The outputs are name, version and lines.

The command is a macro that expands to admin to create the new history file followed by get to retrieve the file.

=== Edit ===

$ sccs edit program.c
1.1
new delta 1.2
87 lines

Edit a specific file.

The command is a macro that expands to get -e.

=== Delget ===

$ sccs delget program.c
comments? main function enhanced
1.2
10 inserted
0 deleted
87 unchanged
1.2
97 lines

Check in new version and get the new version from sccs.

The command is a macro that expands to delta to check in the new version file followed by get to retrieve the file.

=== Get ===

$ sccs get program.c
1.1
87 lines

The outputs are version and lines you want to get from specific file.

=== Prt ===

$ sccs prt program.c

This command produces a report of source code changes.

==Implementations==

=== UNIX SCCS versions ===
Most UNIX versions include a version of SCCS, which, however, is often no longer actively developed.

=== Jörg Schilling's fork ===
The late Jörg Schilling (who requested the release of SCCS in the early days of the OpenSolaris project) maintained a fork of SCCS that is based on the OpenSolaris source code.
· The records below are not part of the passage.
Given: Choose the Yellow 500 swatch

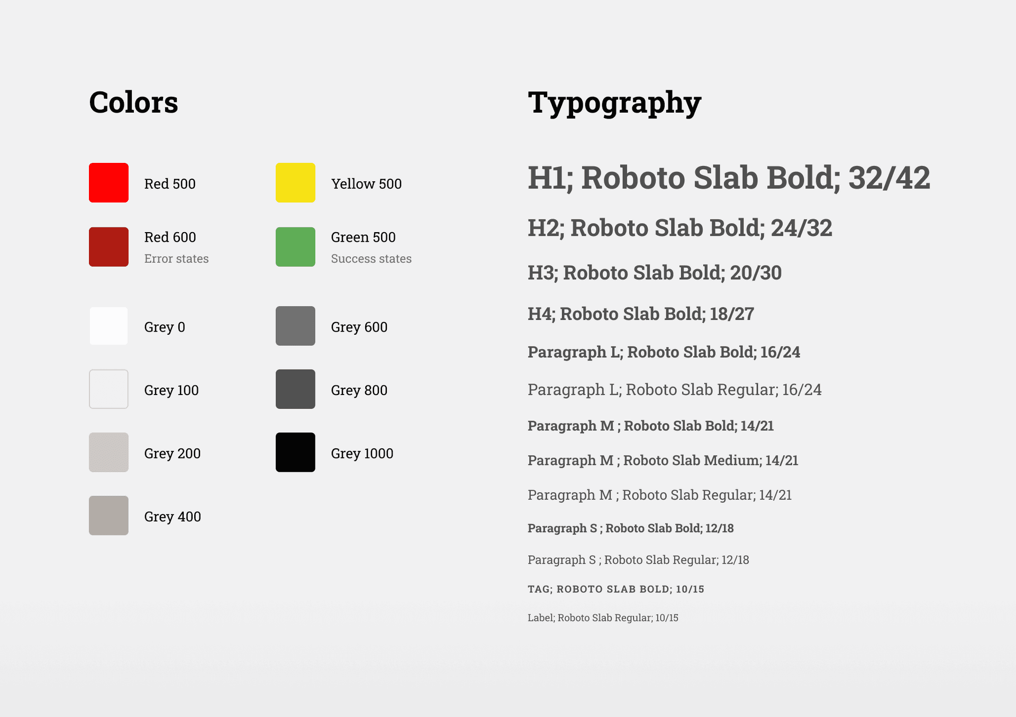Looking at the screenshot, I should tap(295, 182).
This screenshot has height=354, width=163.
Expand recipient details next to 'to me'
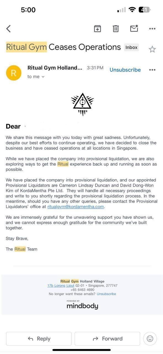pyautogui.click(x=43, y=77)
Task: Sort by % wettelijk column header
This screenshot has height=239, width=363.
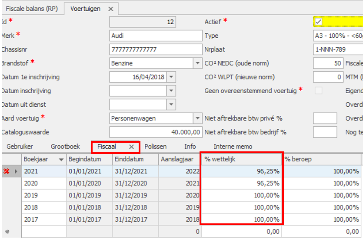Action: click(x=241, y=159)
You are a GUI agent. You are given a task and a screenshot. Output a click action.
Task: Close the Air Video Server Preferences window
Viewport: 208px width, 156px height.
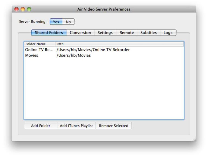coord(16,9)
It has received major feature enhancements but remains compatible with the original SCCS versions unless using the "new project" mode.

=== Heirloom Project ===
The Heirloom Project includes a version of SCCS derived from the OpenSolaris source code and maintained between December 2006 and April 2007.
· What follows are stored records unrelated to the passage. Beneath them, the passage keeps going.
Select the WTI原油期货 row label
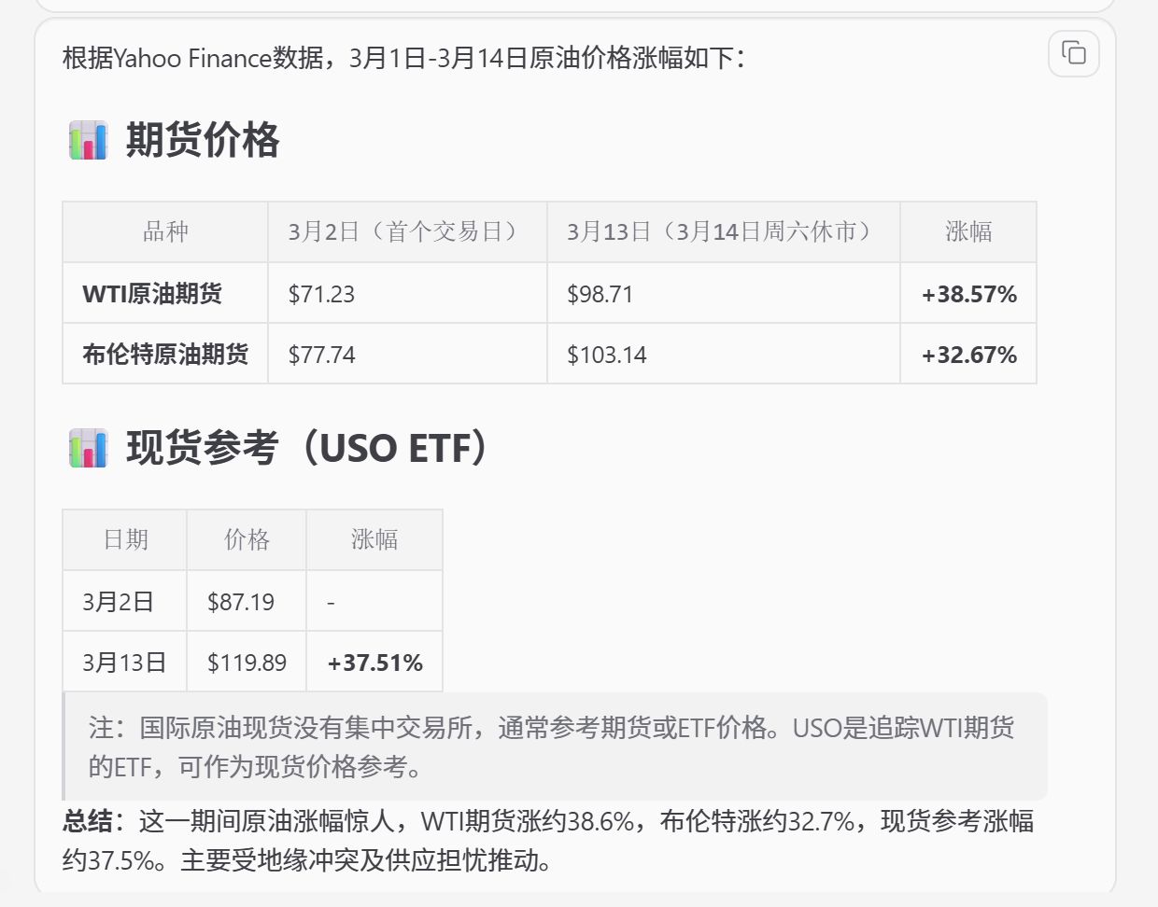 click(152, 294)
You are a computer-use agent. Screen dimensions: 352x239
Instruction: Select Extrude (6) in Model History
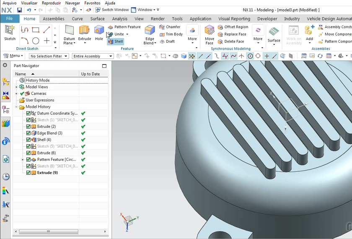[46, 153]
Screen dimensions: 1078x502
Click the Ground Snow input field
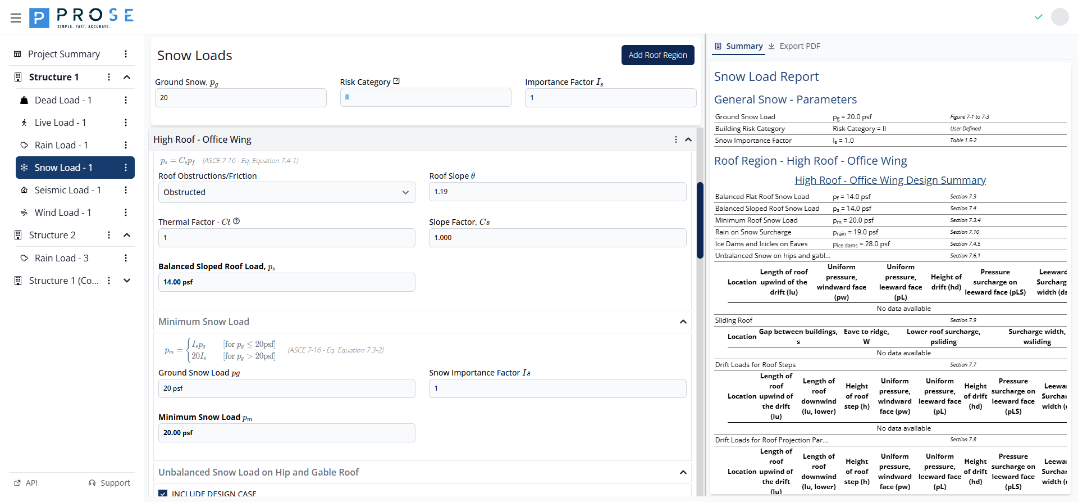240,98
=== GNU conversion utility ===
GNU offers the SCCS compatible program GNU CSSC ("Compatibly Stupid Source Control"), which is occasionally used to convert SCCS archives to newer systems like CVS or Subversion; it is not a complete SCCS implementation and not recommended for use in new projects, but mostly meant for converting to a modern version control system.

=== Other version control systems ===
Since the 1990s, many new version control systems have been developed and become popular that are designed for managing projects with a large number of files and that offer advanced functionality such as multi-user operation, access control, automatic building, network support, release management and distributed version control. Bitkeeper and TeamWare use the SCCS file format internally and can be considered successors to SCCS.
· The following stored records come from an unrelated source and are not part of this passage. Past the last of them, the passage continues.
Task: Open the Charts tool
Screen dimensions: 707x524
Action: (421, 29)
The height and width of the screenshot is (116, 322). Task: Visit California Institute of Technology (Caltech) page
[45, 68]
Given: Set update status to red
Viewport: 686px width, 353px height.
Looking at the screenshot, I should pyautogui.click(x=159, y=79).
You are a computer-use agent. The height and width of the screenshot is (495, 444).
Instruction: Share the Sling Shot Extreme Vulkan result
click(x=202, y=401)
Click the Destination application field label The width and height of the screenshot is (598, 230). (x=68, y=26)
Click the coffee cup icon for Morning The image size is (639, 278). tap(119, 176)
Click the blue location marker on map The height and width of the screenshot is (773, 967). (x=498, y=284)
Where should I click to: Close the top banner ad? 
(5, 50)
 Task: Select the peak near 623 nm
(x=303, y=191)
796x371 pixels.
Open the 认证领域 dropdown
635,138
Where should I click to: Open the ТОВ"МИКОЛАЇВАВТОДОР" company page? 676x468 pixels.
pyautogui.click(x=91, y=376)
On BSD systems, the SCCSID is replaced by a RCSID starting and ending with $; the corresponding tool is ident. This system is originally used by RCS and added automatically on checkout. The resulting source code revision control identifiers are documented in the NetBSD and FreeBSD style guides for their own code bases. NetBSD defines the custom keyword $NetBSD: ...$ while FreeBSD defines $FreeBSD: ...$ and a macro renamed __FBSDID.

The SRC version control system can also use the SCCS file format internally (or RCS's) and aims to provide a better user interface for SCCS while still managing only single-file projects.